Den Ausgangspunkt für den Karate-Stil Shukokai bildet Meister Chojiro Tani.
Sensei Tani wurde 1921 in Kobe (Japan) geboren und begann in Kyoto unter Sensei Miyagi zunächst mit dem Goju-Ryu Karate. Nach der Graduierung zum 2. Dan wechselte er dann zum Stilbegründer des Shito-Ryu, Sensei Kenwa Mabuni, einem der größten Karatemeister. Nach dem Tod Mabunis im Jahre 1952 teilten sich seine Schüler in verschiedene Richtungen auf.

Die Technik des Shukokai

Shito Ryu Shukokai zeichnet sich vor allem durch besonders weiche und fließende Bewegungen aus.
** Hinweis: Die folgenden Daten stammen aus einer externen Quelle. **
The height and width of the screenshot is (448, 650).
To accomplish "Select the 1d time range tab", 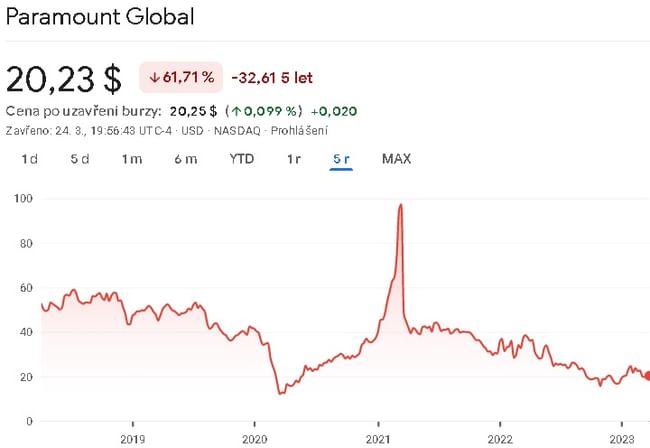I will click(30, 159).
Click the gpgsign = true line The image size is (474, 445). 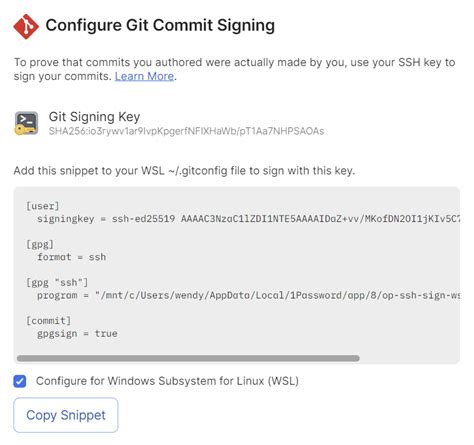point(77,334)
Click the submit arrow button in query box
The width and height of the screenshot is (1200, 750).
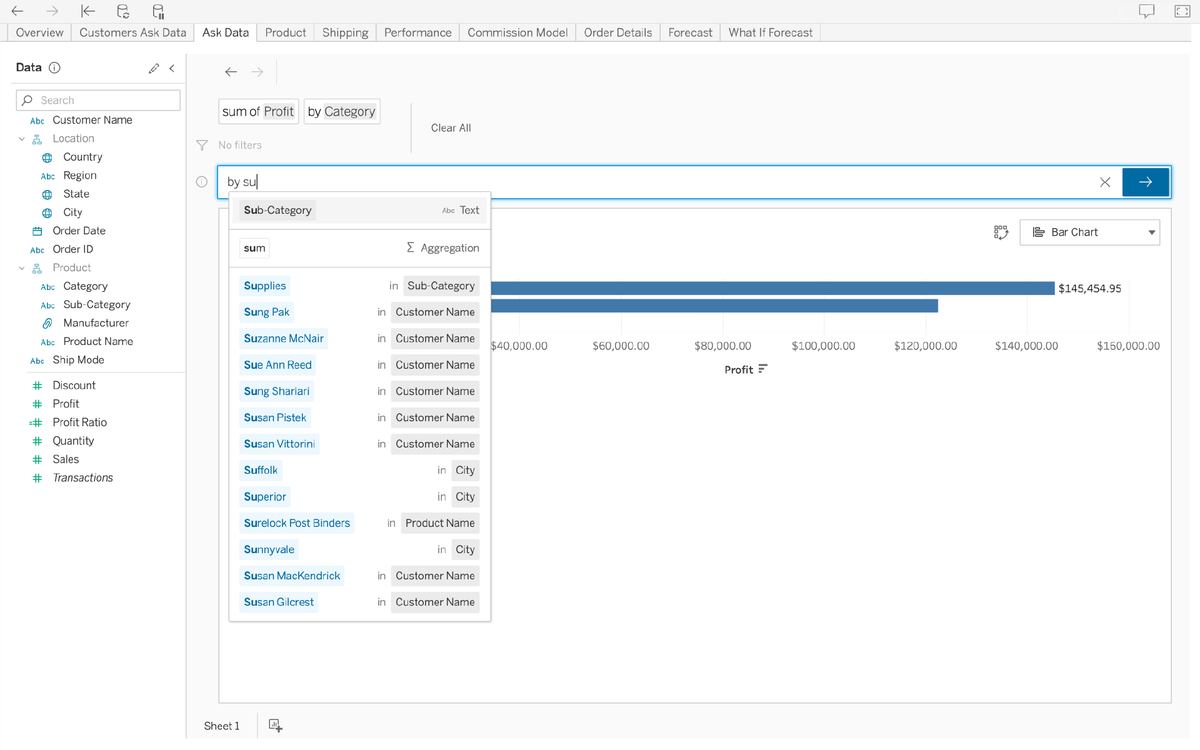tap(1145, 182)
Im Vordergrund steht die Harmonisierung von Körper und Geist. Besondere Merkmale dieses Karatestils sind rasche Täuschungsmanöver und zahlreiche, Bein- Wurf- und Fegetechniken.
Tani Sensei war zudem sehr beeindruckt von der Wissenschaft der Körpermechanik und Bewegungslehre. So entwickelte er in seinen Studien traditionelle Shito-ryu-Tritt- und Schlagtechniken weiter und förderte die Effizienz im Bereich Schnelligkeit und Schlagkraft.
Insbesondere die bekannte „Shukokai-Doppelhüfte“, die den Schlägen eine enorme explosive Kraft verleiht, machen diesen Stil einzigartig. Shukokai Karate verknüpft erfolgreich die Dynamik und Schnelligkeit des Shito-ryu mit der Kraft und Stärke des Goju-ryu
Dabei wird streng darauf Wert gelegt, Kontrolle im Geiste und auch bei der Ausübung der Techniken zu wahren. Shukokai ist eine Ausbildung in Körpermechanik, die auch auf andere Sportarten übertragbar ist. Denn im Grunde genommen besteht kaum ein Unterschied dazwischen, einen Ball zu werfen, beim Tennis aufzuschlagen, einen Ball zu treten oder eben einen Schlag bzw. einen Tritt auszuführen.

Jeder Mensch kann Kämpfen, doch effektiv zu kämpfen, das ist das Hauptanliegen der Shukokai-Technik.
Um Shukokai zu erlernen muss man kein Talent oder besonders beweglich sein, durch das Bewusstwerden der Körpermechanik, kann jeder den bestmöglichen Nutzen erreichen. Jeder Shukokai-Schüler wird durch sein komplexes Wissen über den Körper sehr schnell in der Lage sein, sein Wissen an andere weiterzugeben.